WarPP predicts the position and orientation of water molecules in small-molecule binding sites. It places and scores water molecules in binding sites of crystallographic structures based on EDIAscorer results and interaction geometries as known from experimentally solved protein structures. WarPP was validated on a high-quality set of 1,500 protein-ligand complexes, containing 20,000 crystallographically observed water molecules. It is sufficiently fast for high-throughput analyses. It correctly places water molecules in approx. 80% of the cases. Users can export the predictions as PDB files for, e.g., molecular docking with JAMDA.

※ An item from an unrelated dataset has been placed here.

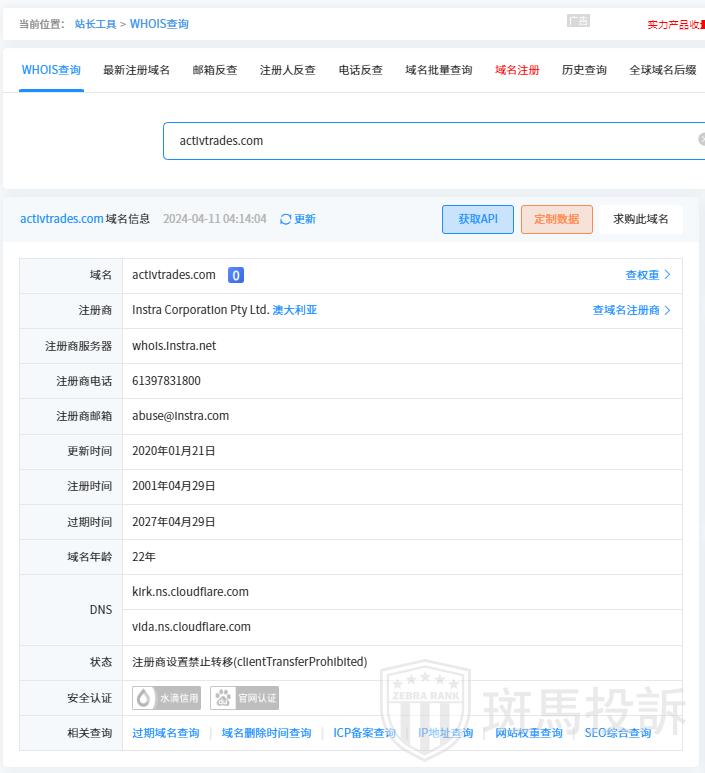705x773 pixels.
Task: Switch to the WHOIS查询 tab
Action: point(51,70)
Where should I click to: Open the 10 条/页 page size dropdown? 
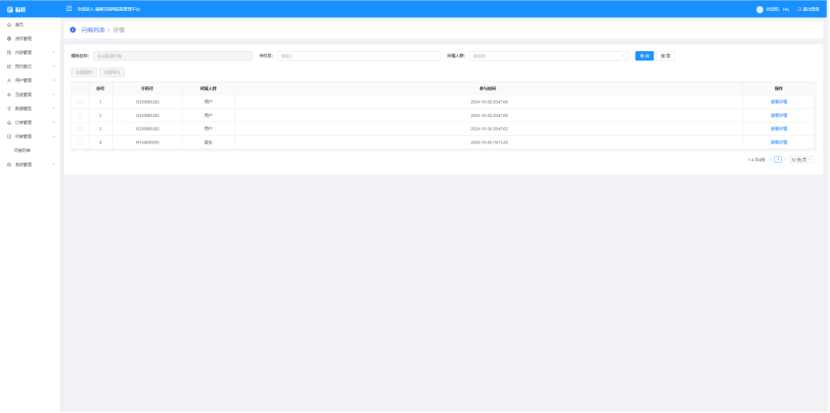point(801,159)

LifeSoaks was designed to find solvent channels in macromolecular structures solved by X-ray crystallography. It predicts their accessibility by molecules through an automated annotation of so-called bottleneck radii. It simplifies the process of manually checking a crystal structure for solvent channels. Bottleneck radii can be calculated for solvent channels and small molecule binding sites. The tool is ideally suited for channel analyses before the actual soaking experiments to select the most promising experimental conditions and crystal forms. LifeSoaks runs fully automated and will finish within seconds to minutes for moderately sized crystals.

DoGSiteScorer is a grid-based automated pocket detection and analysis tool. It applies a Difference of Gaussian filter to detect potential binding pockets and splits them into sub-pockets. The method solely uses the 3D structure of the protein. Global properties, describing the size, shape, and chemical features of the predicted (sub-)pockets, are calculated. Per default, a simple druggability score based on a linear combination of the three descriptors describing volume, hydrophobicity, and enclosure is provided for each (sub-)pocket. Furthermore, a subset of meaningful descriptors is incorporated in a support vector machine (libsvm) to predict the (sub-)pocket druggability score (values are between zero and one). The higher the score, the more druggable the pocket is estimated to be.

Three-dimensional protein structures play a vital role in drug design. Structure-based design necessitates an in-depth examination of the available quality data before using the structure in computational experiments and for method evaluation. StructureProfiler assists in automatically profiling sets of protein-ligand complex structures based on multiple quality indicators, ranging from model characteristics, e.g., the R factor, and active site features, e.g., bond length deviations, to ligand properties such as electron density support and the validity of torsion angles.

GeoMine enables the automated mining of protein-ligand binding sites. Based on individually designed queries, users can search for spatial interaction patterns in huge collections of protein-ligand complexes and binding pockets. The regularly updated GeoMine database relies on the free database systems SQLite and PostgreSQL. It supports radius-based pockets (based on ligands and predicted pockets (based on DoGSite3) for query generation. The query management is based on XML (for the REST service) or JSON in the GUI mode. Its output consists of the query-based superpositions of the matched binding sites and statistics on matching points, distances, and angles.